EXERCISE OBJECTIVE :: Pull out every line in the data below that contains the word "dimensions", and copy each one in full.

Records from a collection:
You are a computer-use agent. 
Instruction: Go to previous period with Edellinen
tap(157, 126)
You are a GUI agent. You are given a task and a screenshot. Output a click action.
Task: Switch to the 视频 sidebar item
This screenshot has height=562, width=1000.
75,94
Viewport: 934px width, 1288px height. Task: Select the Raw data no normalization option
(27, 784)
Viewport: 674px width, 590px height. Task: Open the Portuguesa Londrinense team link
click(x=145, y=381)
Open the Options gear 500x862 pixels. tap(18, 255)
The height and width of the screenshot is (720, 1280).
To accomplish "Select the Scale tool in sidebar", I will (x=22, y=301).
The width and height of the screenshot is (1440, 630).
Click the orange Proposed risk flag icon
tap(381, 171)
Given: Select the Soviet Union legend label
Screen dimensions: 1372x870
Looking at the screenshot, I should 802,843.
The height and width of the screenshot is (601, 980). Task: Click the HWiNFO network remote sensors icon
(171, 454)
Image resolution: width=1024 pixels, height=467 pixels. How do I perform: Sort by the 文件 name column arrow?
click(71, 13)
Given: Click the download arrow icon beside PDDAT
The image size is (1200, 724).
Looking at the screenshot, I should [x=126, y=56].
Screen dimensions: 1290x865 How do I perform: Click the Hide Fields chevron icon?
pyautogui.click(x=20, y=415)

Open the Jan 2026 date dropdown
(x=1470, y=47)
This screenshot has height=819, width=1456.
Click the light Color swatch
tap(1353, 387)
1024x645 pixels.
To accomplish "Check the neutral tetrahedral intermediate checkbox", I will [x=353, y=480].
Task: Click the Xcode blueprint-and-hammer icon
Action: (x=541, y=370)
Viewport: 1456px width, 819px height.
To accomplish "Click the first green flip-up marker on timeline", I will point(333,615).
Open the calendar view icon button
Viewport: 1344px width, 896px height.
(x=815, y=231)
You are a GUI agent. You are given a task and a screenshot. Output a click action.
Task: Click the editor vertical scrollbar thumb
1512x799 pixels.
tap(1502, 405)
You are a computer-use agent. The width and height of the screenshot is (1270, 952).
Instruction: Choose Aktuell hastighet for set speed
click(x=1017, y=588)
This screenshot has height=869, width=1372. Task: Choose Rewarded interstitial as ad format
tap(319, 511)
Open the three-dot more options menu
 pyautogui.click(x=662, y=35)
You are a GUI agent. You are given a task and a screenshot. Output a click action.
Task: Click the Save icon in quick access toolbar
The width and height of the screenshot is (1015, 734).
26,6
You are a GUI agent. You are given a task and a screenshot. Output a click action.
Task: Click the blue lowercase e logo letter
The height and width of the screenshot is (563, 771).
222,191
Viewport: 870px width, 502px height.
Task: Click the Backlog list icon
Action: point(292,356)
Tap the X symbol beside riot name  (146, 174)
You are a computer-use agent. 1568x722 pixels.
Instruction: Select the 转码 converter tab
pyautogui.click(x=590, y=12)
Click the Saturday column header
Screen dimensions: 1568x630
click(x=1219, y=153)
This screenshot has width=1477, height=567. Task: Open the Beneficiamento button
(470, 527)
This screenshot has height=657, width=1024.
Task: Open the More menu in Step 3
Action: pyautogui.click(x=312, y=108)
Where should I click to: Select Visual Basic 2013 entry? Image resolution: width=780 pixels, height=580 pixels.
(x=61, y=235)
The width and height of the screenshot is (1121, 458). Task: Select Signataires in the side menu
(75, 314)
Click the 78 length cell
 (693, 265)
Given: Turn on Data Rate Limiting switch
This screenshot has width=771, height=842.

FINISHED EXERCISE ::
Screen dimensions: 1372x870
Screen dimensions: 1290x865 How do I perform: Click the Hide Fields chevron icon?
Screen dimensions: 1568x630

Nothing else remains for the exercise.